Frank seemed the most alarmed to see her, although even Chipper Dove couldn't conceal his surprise.

'Well, look who's here,' Dove said, but I could tell he was thinking about what to say next.

'We're just giving him what he likes,' Lenny Metz told Franny and me. 'Frank likes to screw mud puddles, don't you, Frank?'

'Let him go,' Franny said.

'We're not hurting him,' Chester Pulaski said; he was forever embarrassed about his complexion and he chose to look at me, not at Franny; he probably couldn't stand to see Franny's fine skin.

'Your brother likes boys,' Chipper Dover told us. 'Don't you, Frank?' he asked.

'So what?' said Frank. He was angry, not whipped; he'd probably stuck his fingers in their eyes -- he'd probably hurt one or two of them, here or there. Frank always put up a fight.

'Putting it up boys' asses,' said Lenny Metz, 'is disgusting.'

'It's like stickin' it in mud,' Harold Swallow explained, but he looked as if he'd really rather be running, somewhere, than holding Frank's arm. Harold Swallow always looked uneasy -- as if he were crossing a busy street, at night, for the first time.

'Hey, no harm done,' said Chipper Dove. He took his foot off Frank's ass and took a step toward Franny and me. I remembered what Coach Bob was always saying about knee injuries; I was wondering if I could take a swipe at Chip Dove's knee before he beat the shit out of me.

I didn't know what Franny was thinking, but she said to Dove, 'I want to talk with you. Alone. I want to be alone with you, right now,' Franny told him.

Harold Swallow shrieked with a laughter as nasal and high-pitched as the song of any waltzing mouse.

'Well, that's possible,' Dove said to Franny. 'Sure, we can talk. Alone. Anytime.'

'Right now,' Franny said. 'I want to do it right now -- or never,' she said.

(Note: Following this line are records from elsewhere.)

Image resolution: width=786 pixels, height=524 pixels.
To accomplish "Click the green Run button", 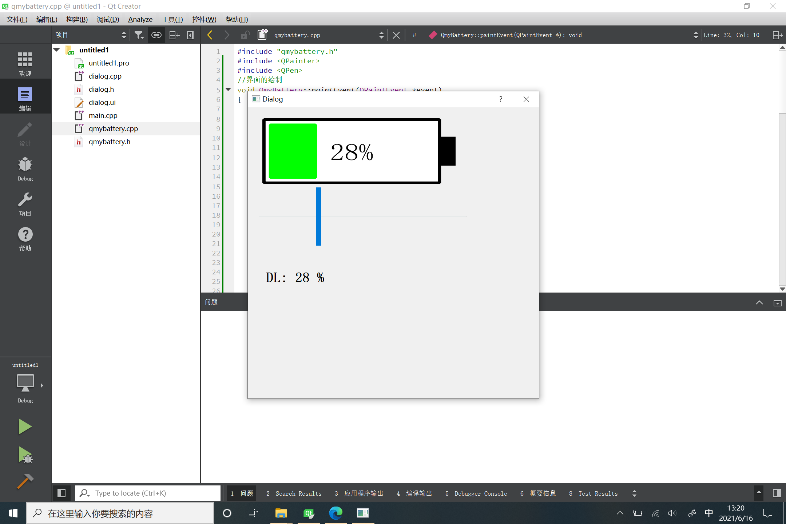I will 25,426.
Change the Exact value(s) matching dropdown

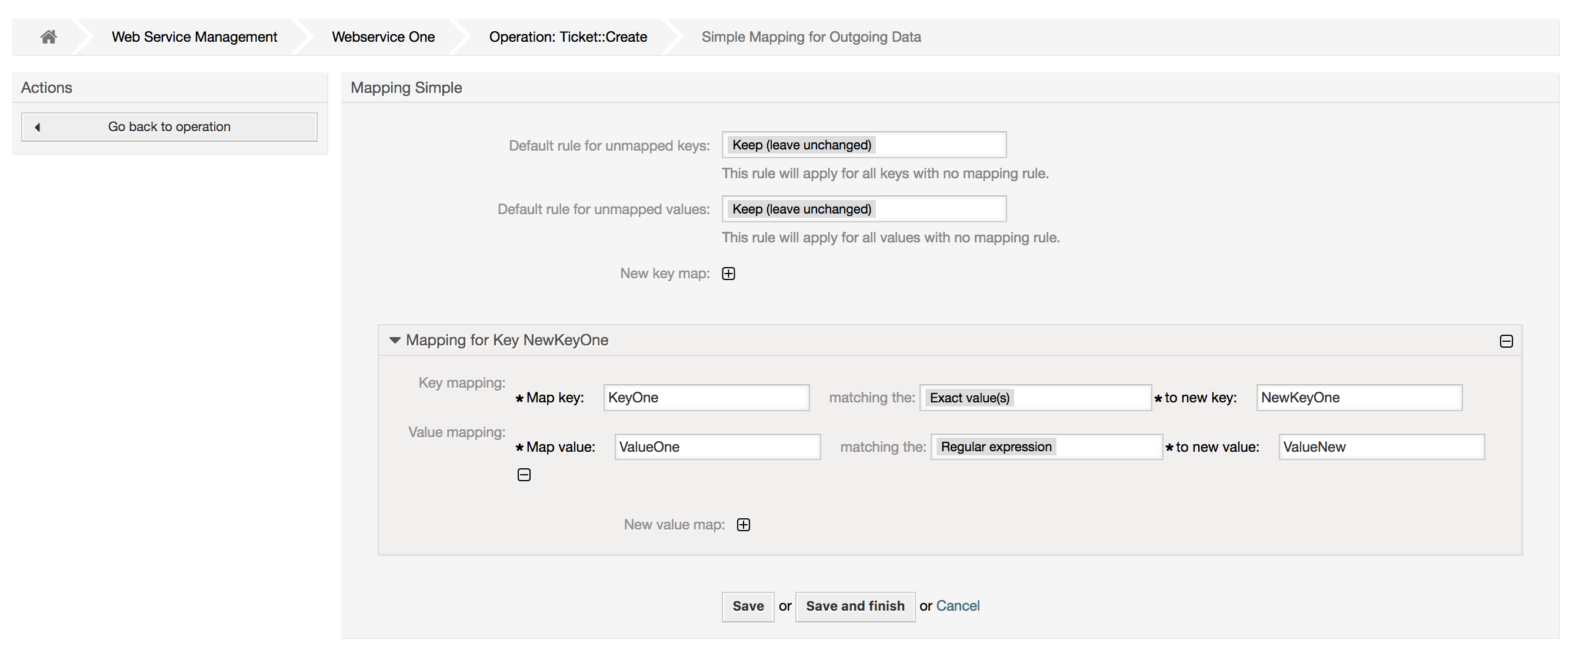coord(1034,397)
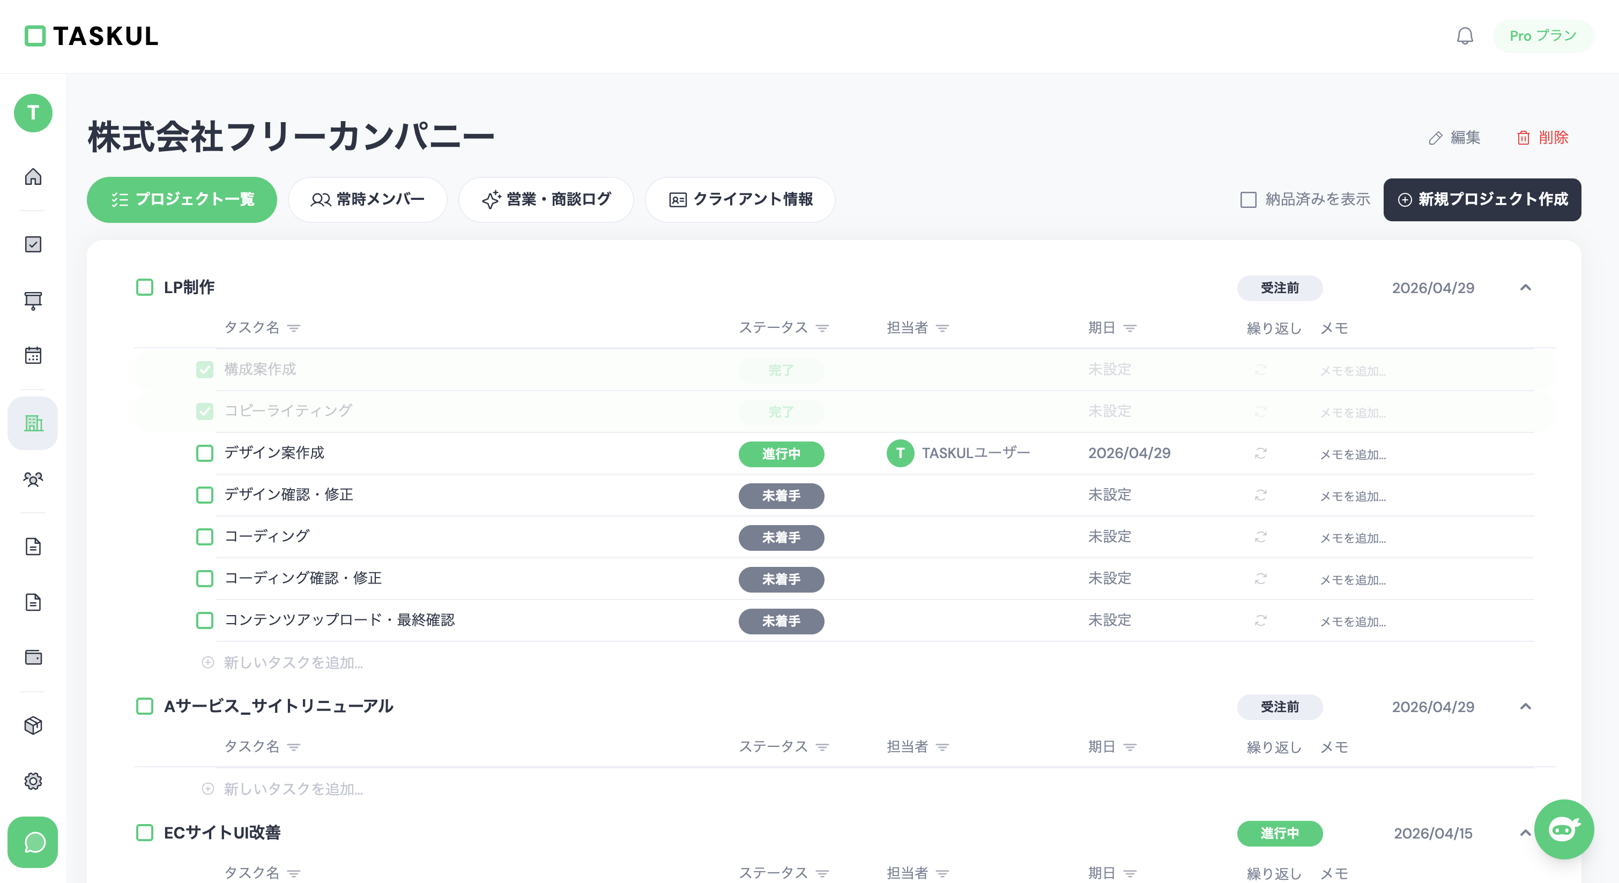Check the デザイン案作成 task checkbox
This screenshot has width=1619, height=883.
tap(204, 453)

'Well, right now, sure,' said Dove. He rolled his eyes to his backfield men. Chester Pulaski and Lenny Metz looked mortified with envy, but Harold Swallow was frowning at a grass stain on his football uniform. It was the only mark on him: a small grass stain, where Harold Swallow must have flown too close to the ground. Or perhaps he was frowning because Frank's outstretched body blocked his view of Franny's feet.

'Let Frank go,' Franny told Dove. 'And make the others go -- to the gym,' she said.

'Sure we'll let him go,' Dove said. 'We were just going to, anyway, right?' he said -- the quarterback: giving signals to his backfield. They let Frank go. Frank stumbled getting up and tried to cover his private parts, which were thick and sodden with mud. He dressed himself, furiously, without a word. At that moment I was more afraid of him than I was afraid of any of the others -- they were doing what they'd been told to do, anyway: they were trotting down the path to t

he gym. Lenny Metz turned to leer and wave. Franny gave him the finger. Frank pushed wetly between Franny and me and started tramping home.